-- Excerpt --
# Making a saya! (And some questions)



## ENK (Aug 23, 2022)

My dad has a woodworking shop in his basement, and I asked if we could make a saya for the Yu Kurosaki nakiri I bought off BST earlier this year. This is the result from three pieces of maple. We didn’t have a blueprint, just figured it out as we went using all the tools -- miter saw, table saw, band saw, jointer, planer, drill press…



Two questions for anyone with more saya making experience:
- How do you make these from two pieces instead of three (no glued on third piece to close the gap at the point end of the blade)?
- And how do you make rounded cuts for other knife shapes instead of a rectangle like mine?

Any help is appreciated!


----------



## deltaplex (Aug 23, 2022)

1) Two pieces of flat stock and chisel out the pocket for the blade
2) band saw or rough cut on a miter saw and sand to desired shape

Or a bevy of other ways...


----------



## birdsfan (Aug 23, 2022)

The timing of your question is perfect, as I am about to start a 2 piece saya tomorrow. I will take some WIP pics along the way and post them here. I should have prefaced by saying that I am not a professional saya maker, nor do I play one on TV. I have stumbled on my technique through trial and (significan) error. That said, my methods work for me, your mileage may vary...


----------



## ENK (Aug 23, 2022)

birdsfan said:


> The timing of your question is perfect, as I am about to start a 2 piece saya tomorrow. I will take some WIP pics along the way and post them here. I should have prefaced by saying that I am not a professional saya maker, nor do I play one on TV. I have stumbled on my technique through trial and (significan) error. That said, my methods work for me, your mileage may vary...


thanks! please keep me updated


----------



## MowgFace (Aug 23, 2022)

I have only done 2 piece sayas with Basswood, so take this with much salt.

I ended up tracing the knife with pencil, then scoring the outline with a blade, then starting at the spine edge chiseling from the middle of the "pocket" area to the scored line in order to start the pocket. Once i got the spine depth, i focused on the edge side, then blended the middle i used clamps on the 2 pieces to verify the friction fit (or pin fit). Shaped the saya with a 4x36 belt sander, and called it a day.

I only used hand tools for all of this. Hardware store chisel, cute little table jig saw, and a 4x36. My workshop was a 5Gal bucket to catch all of the wood chips while chiseling.


----------



## silylanjie (Aug 23, 2022)

I had made many sayas using 2 piece of woods. Usually what I do is have one piece of the wood that's thin and other piece that's thicker to chisel the pocket of the blade. After the pocket of the blade is chisel out, I'll then cut out roughly shape of the saya on both pieces to glue both together. Once both pieces is glued, I'll sanding and shaping the saya. I also had used a router tool to carve the pocket of blade instead of the chisel, just to be lazy. 

I'm very sure there are many other ways in making a saya. Just find whatever you're comfortable with and have fun.


----------



## silylanjie (Aug 23, 2022)

Now, I only use blade guards and a knife magnet holder. Most of my sayas I had made and bought just sits in a plastic bin


----------



## ENK (Aug 23, 2022)

Funny that everyone uses a router or chisel to hollow out the middle. We didn’t think of that and put a bevel on the edge of each piece of wood, one for the top and one for the bottom, then glued them together and added a small third piece to cap the end. Will try routing the middle next time.

-- Given data --
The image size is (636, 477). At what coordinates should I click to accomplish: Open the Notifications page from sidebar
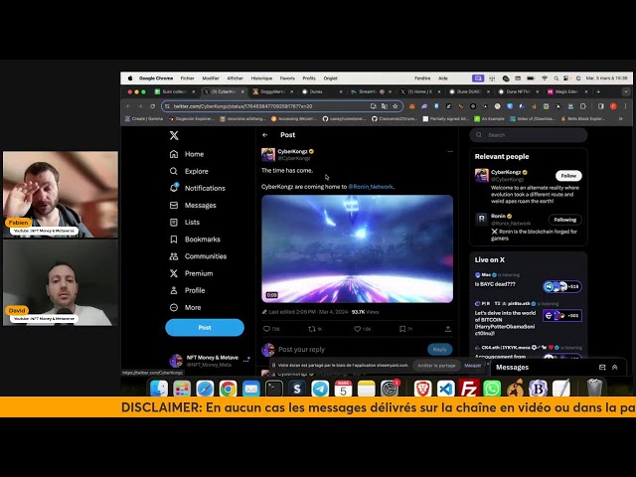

-- What is required --
How would you put this sentence from the saya-making thread into Spanish: "I only used hand tools for all of this."

-- Correct answer --
Solo usé herramientas manuales para todo esto.